Team lead and writer Katie Chironis and game designer Connor Fallon originally met in Carnegie Mellon University's Game Creation Society. Development of Elsinore began in 2010. Chironis and Fallon originally created Elsinore as part of a game jam, scrapped the project entirely, and then decided to create it from the ground up again. Chironis was inspired to make a Hamlet game by both her high school Shakespeare teacher and from the college writing classes she took at Carnegie Mellon. Chironis and Fallon wanted to create a game that would have a tragic story but in an interactive medium, eschewing the "power fantasy" games that are commonly created. By combining the tragedy of the play with the goal of "winning" games, the development team thought they could have a fresh take on Hamlet.
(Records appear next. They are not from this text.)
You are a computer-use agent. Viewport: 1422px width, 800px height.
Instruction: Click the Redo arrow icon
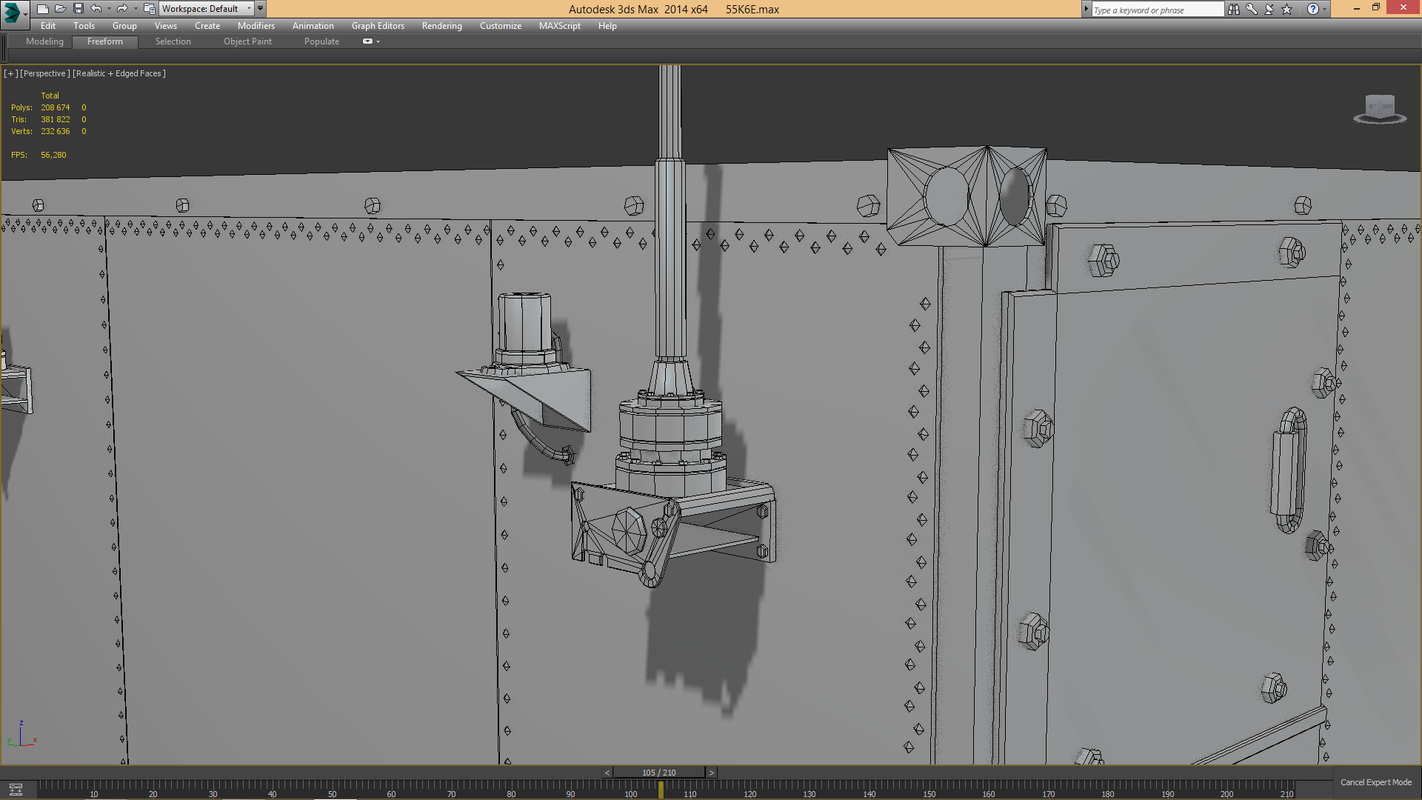tap(121, 9)
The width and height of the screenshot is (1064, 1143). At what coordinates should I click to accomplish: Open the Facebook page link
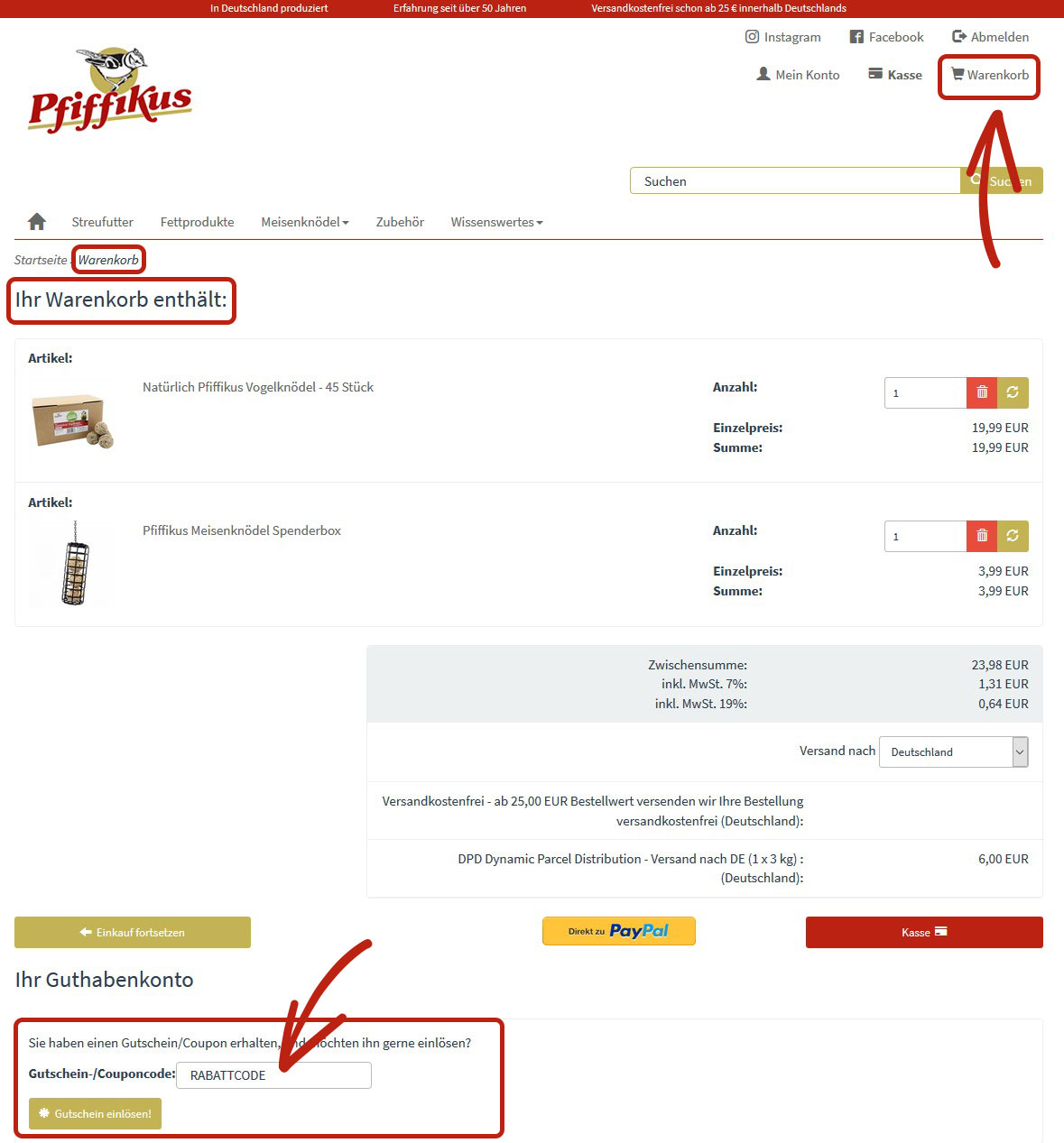[x=886, y=37]
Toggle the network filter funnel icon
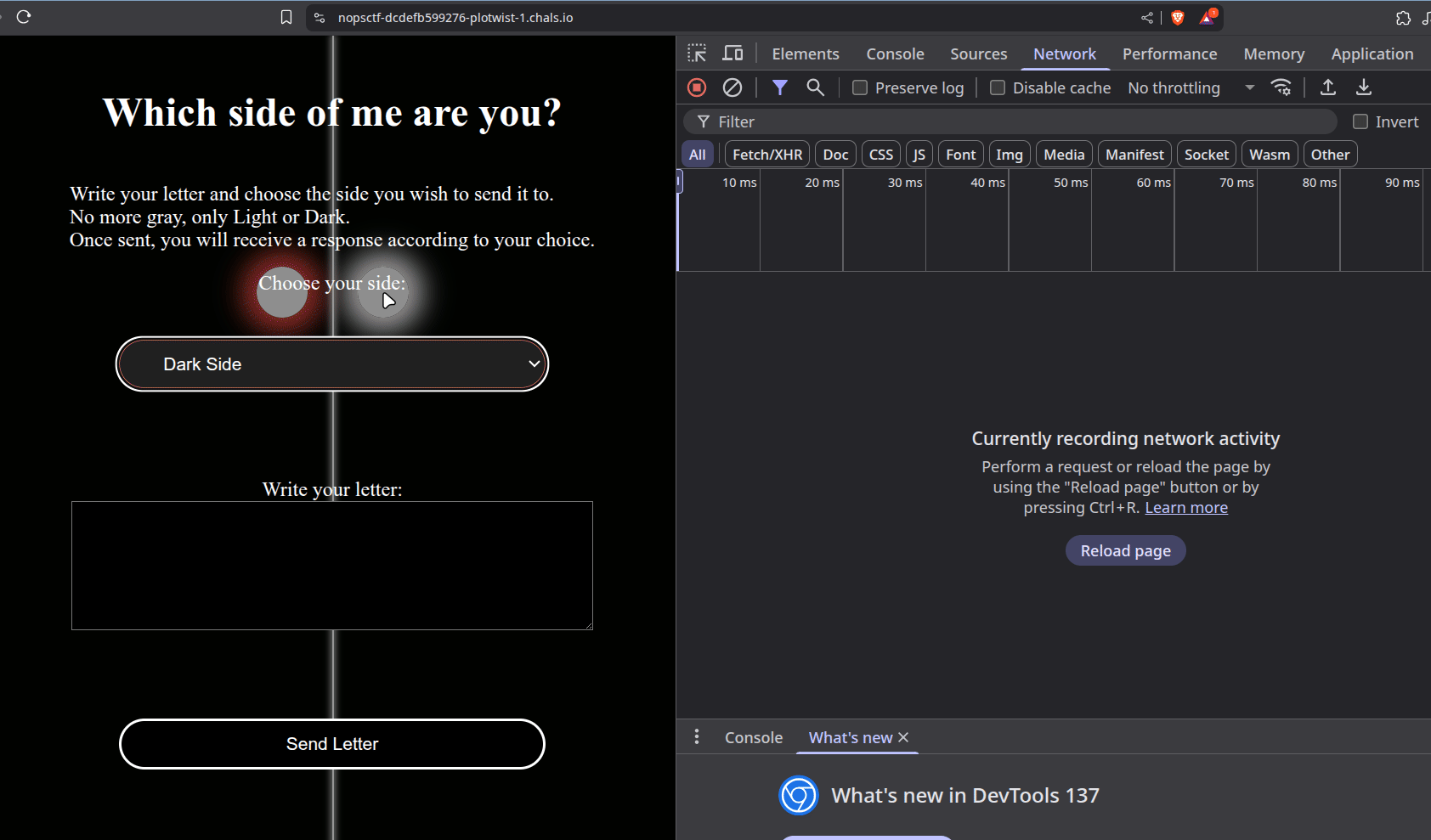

Chironis and Fallon created their company, Golden Glitch, with five others that had been part of the Game Creation Society, and worked on the project during nights and weekends while keeping their day jobs. The founders received no payment until after the game went on sale, and the team's four contractors were paid from their personal salaries from their other jobs. In 2015, Golden Glitch created a Kickstarter for Elsinore, which was successfully funded and raised over $32,000. Despite an original targeted release date of September 2016, the game was not released until 2019.
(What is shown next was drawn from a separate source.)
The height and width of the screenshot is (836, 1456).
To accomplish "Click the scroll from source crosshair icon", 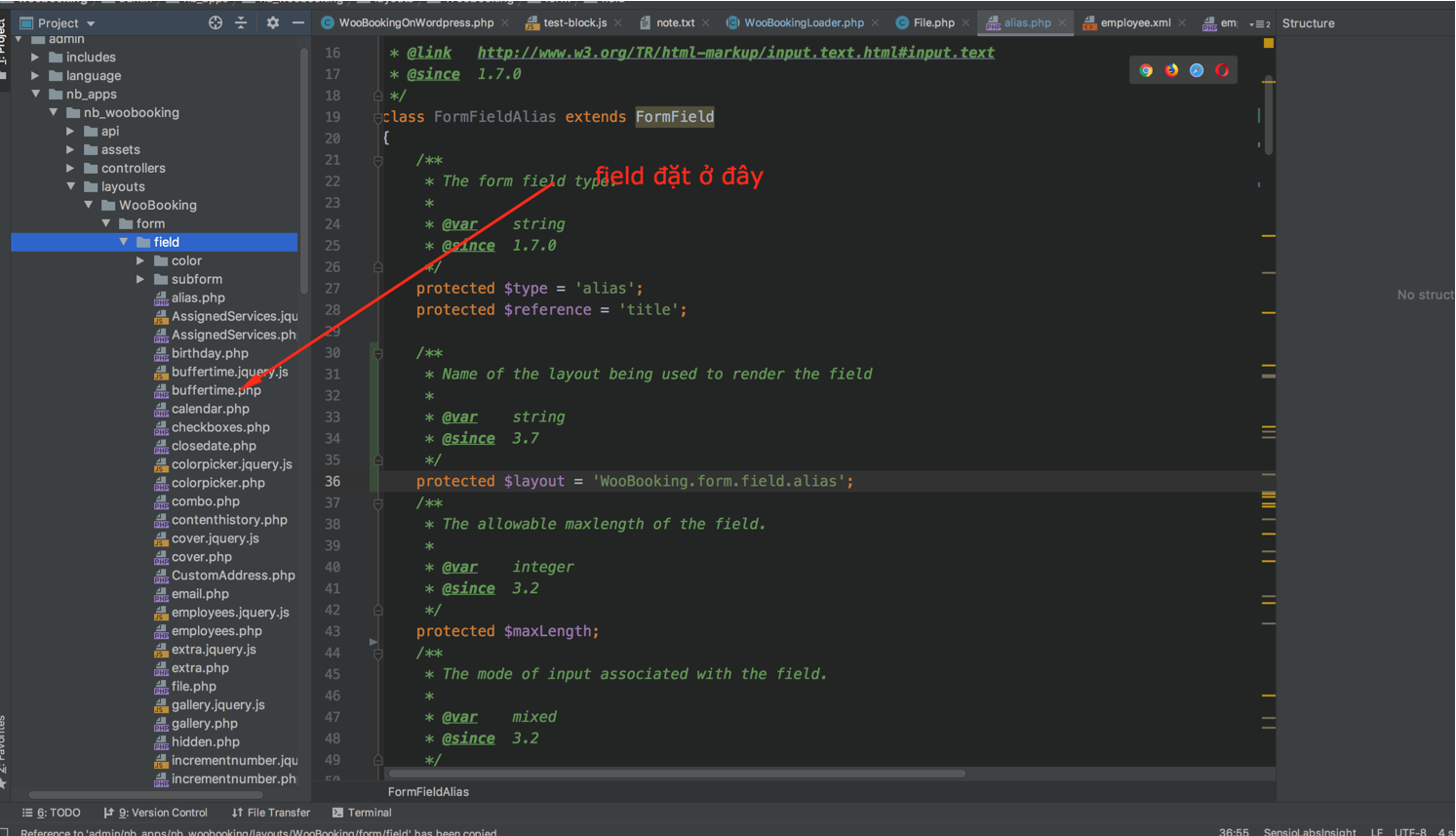I will point(216,22).
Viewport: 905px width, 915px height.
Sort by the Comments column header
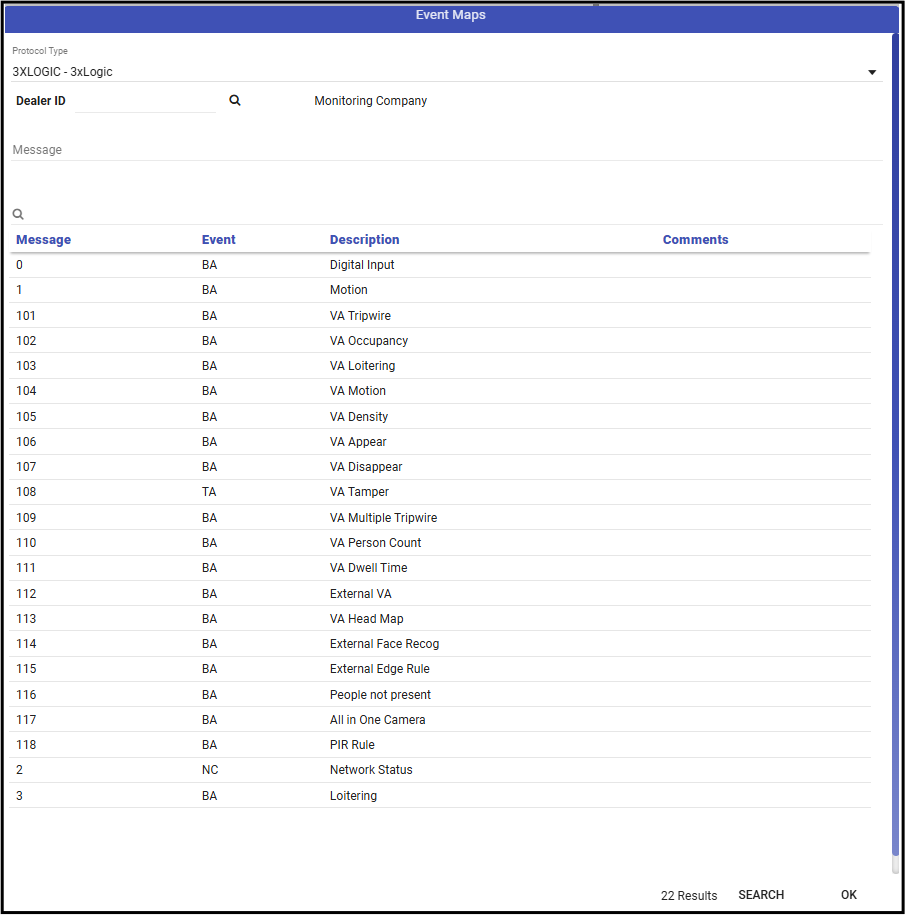tap(695, 240)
The Legend of Zelda: Majora's Mask provided inspiration for how to implement time loops in the game, and Golden Glitch drew inspiration from anime and visual novels which had many examples of time loops as a plot mechanic. Golden Glitch decided to focus on Ophelia as the protagonist because of her lack of agency in Hamlet. Her early exit by suicide in the play means that she is uninvolved in much of the action that comes later on, and it gave the development team room to try to make her a stronger character. The team also decided to make Ophelia a woman of color, and created her with the idea that she was of Moorish descent through her mother's line. The writers believed that this modification and some others allowed them to ensure that all of the characters had more fleshed out and unique storylines.

==Reception==

Praise for the game was centered especially on the writing, and the mostly perceived success of adapting Hamlet towards a video game medium. Wireds Julie Muncy praised Elsinore for its "beautiful writing" and "humanistic flourishes". The Los Angeles Timess Todd Martens commented positively on the game's parallels with modern experiences. Polygons Cass Marshall compared the game positively to Long Live the Queen, but noted that unlike in that game, Elsinores mechanics meant that progress always felt positive, praising the deep levels of character that can be explored. GameSpots Phil Hornshaw listed the game in GameSpots "Best of 2019: Editor's Spotlight Awards" and praised the game for being full of "well-executed ideas".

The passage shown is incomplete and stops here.